- [PROVIDED RECORDS]:
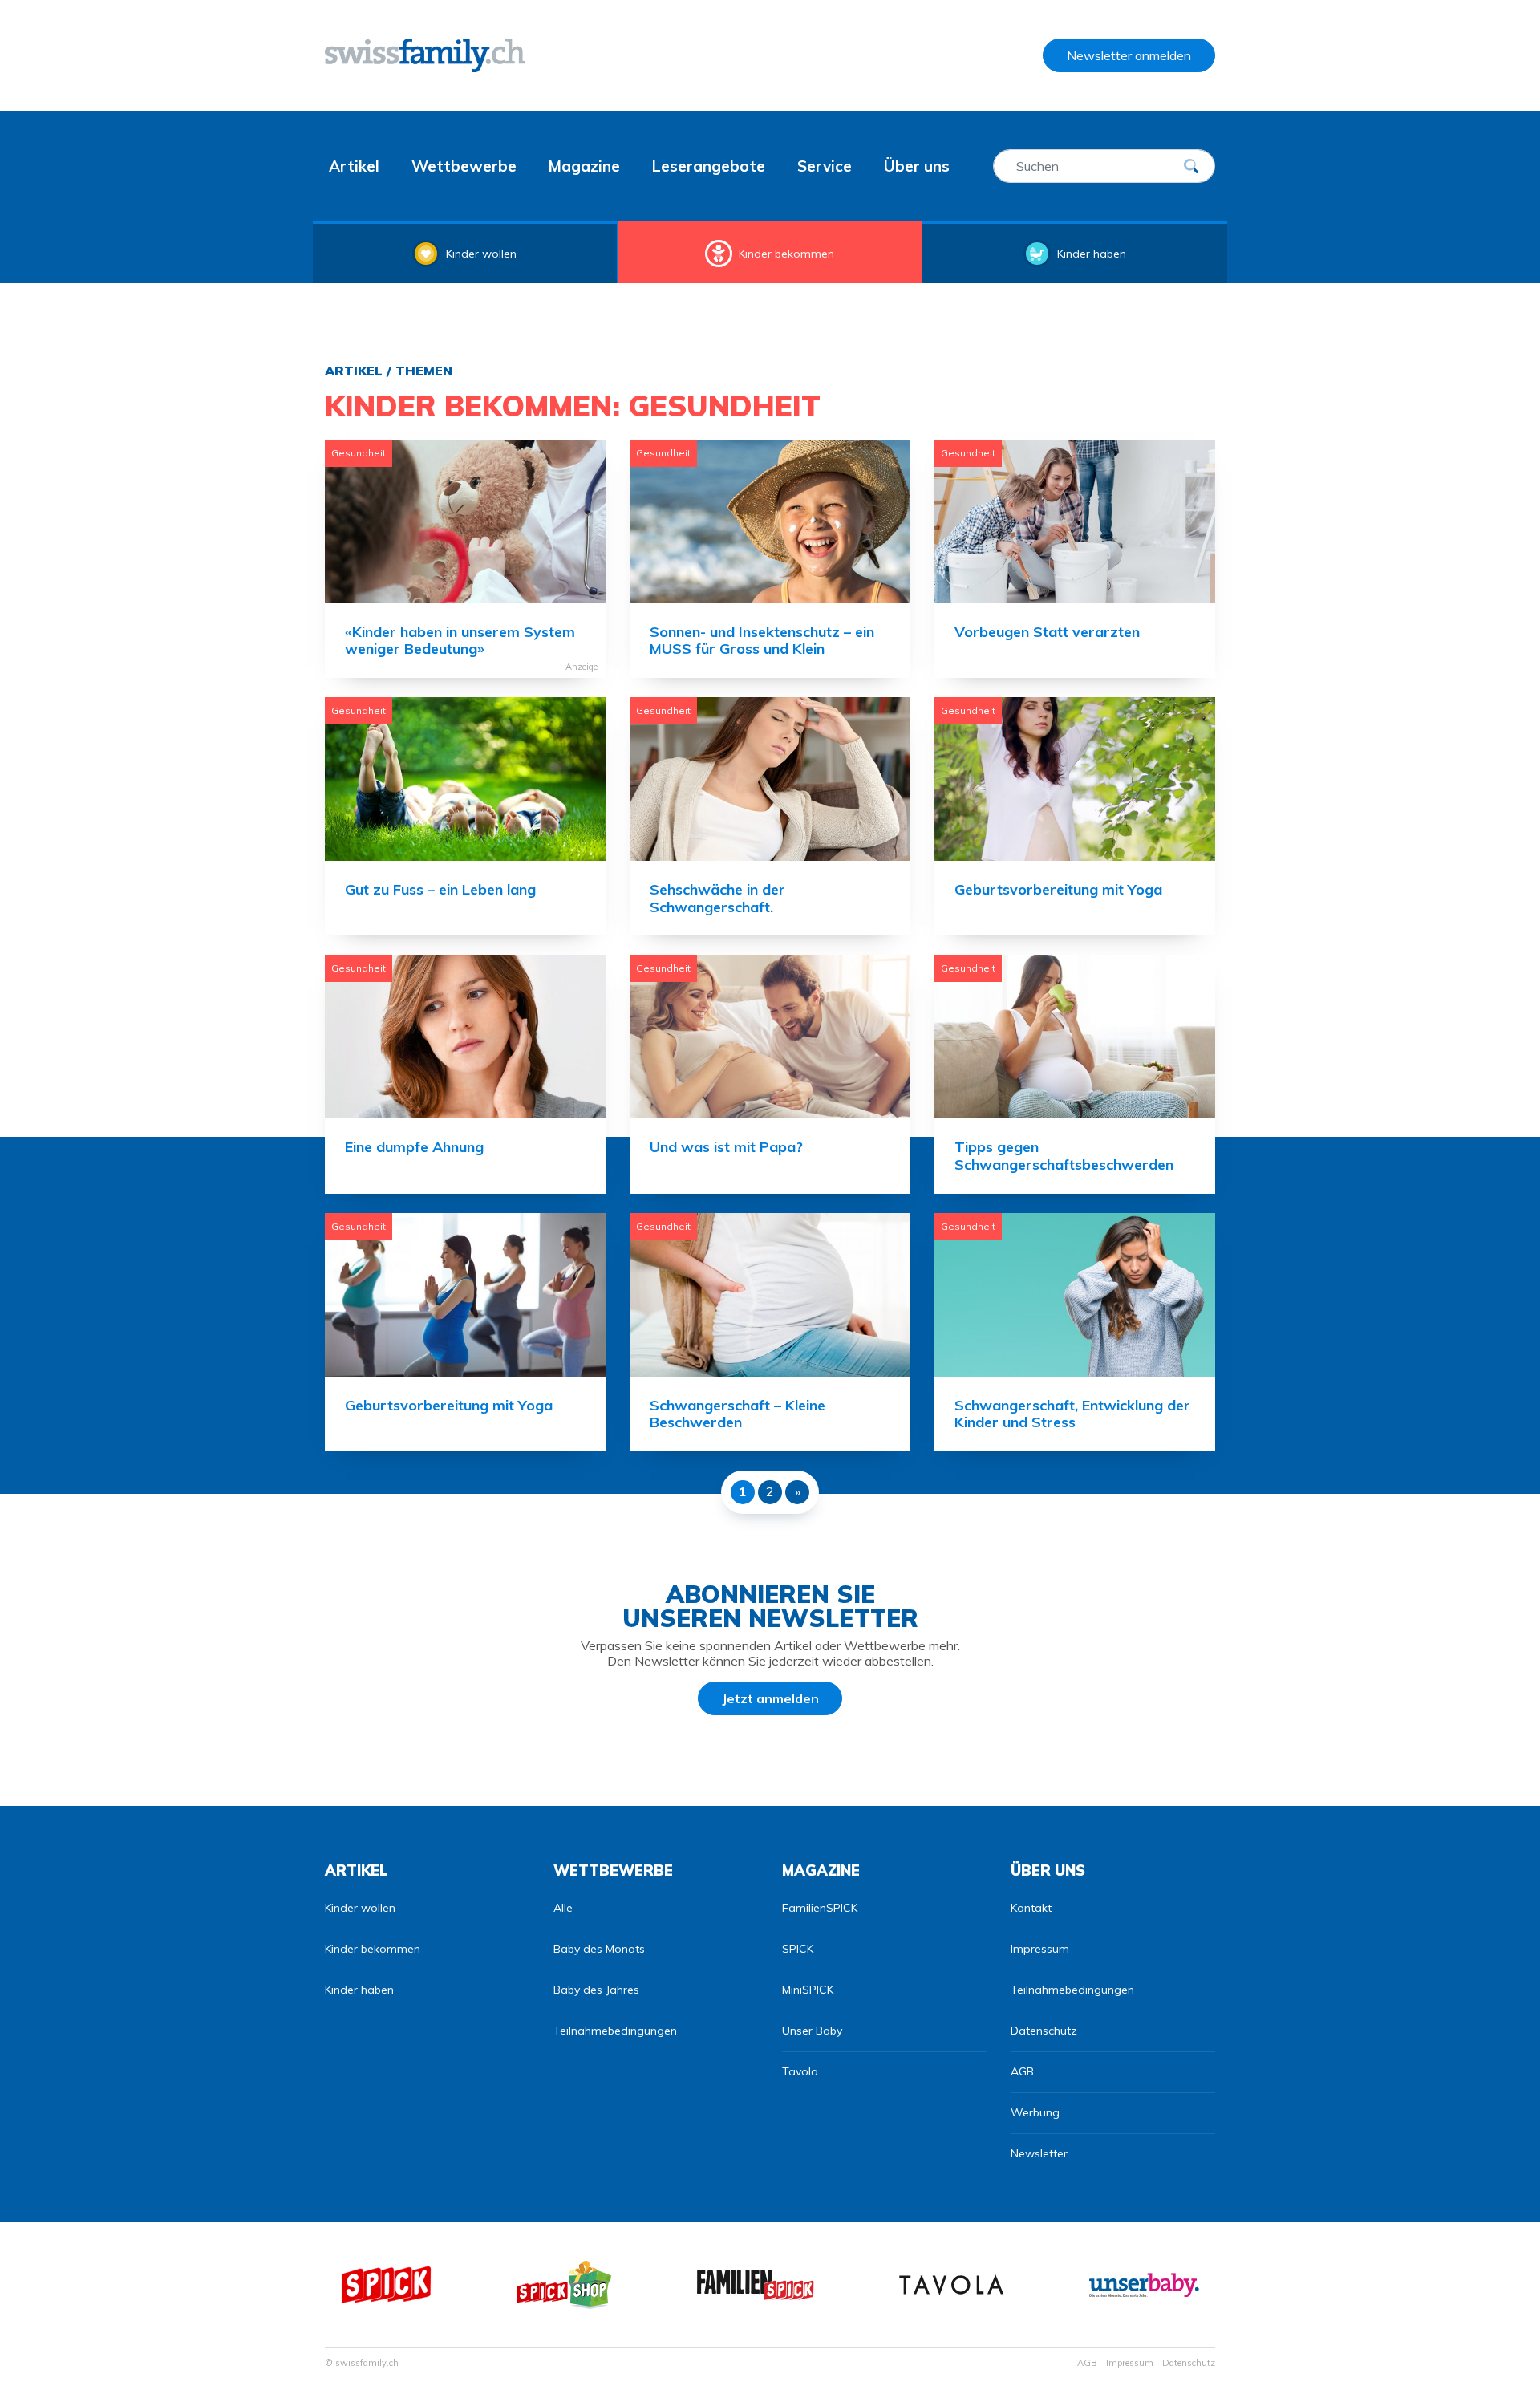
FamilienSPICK (819, 1908)
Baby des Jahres (596, 1989)
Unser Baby (812, 2030)
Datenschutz (1044, 2030)
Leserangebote (708, 166)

- [WHAT YOU SHOULD DO]:
Since the copy must contain no pictures, return only the text of the records, exactly as it stands.

- [ANSWER BOX]:
FamilienSPICK (819, 1908)
Baby des Jahres (596, 1989)
Unser Baby (812, 2030)
Datenschutz (1044, 2030)
Leserangebote (708, 166)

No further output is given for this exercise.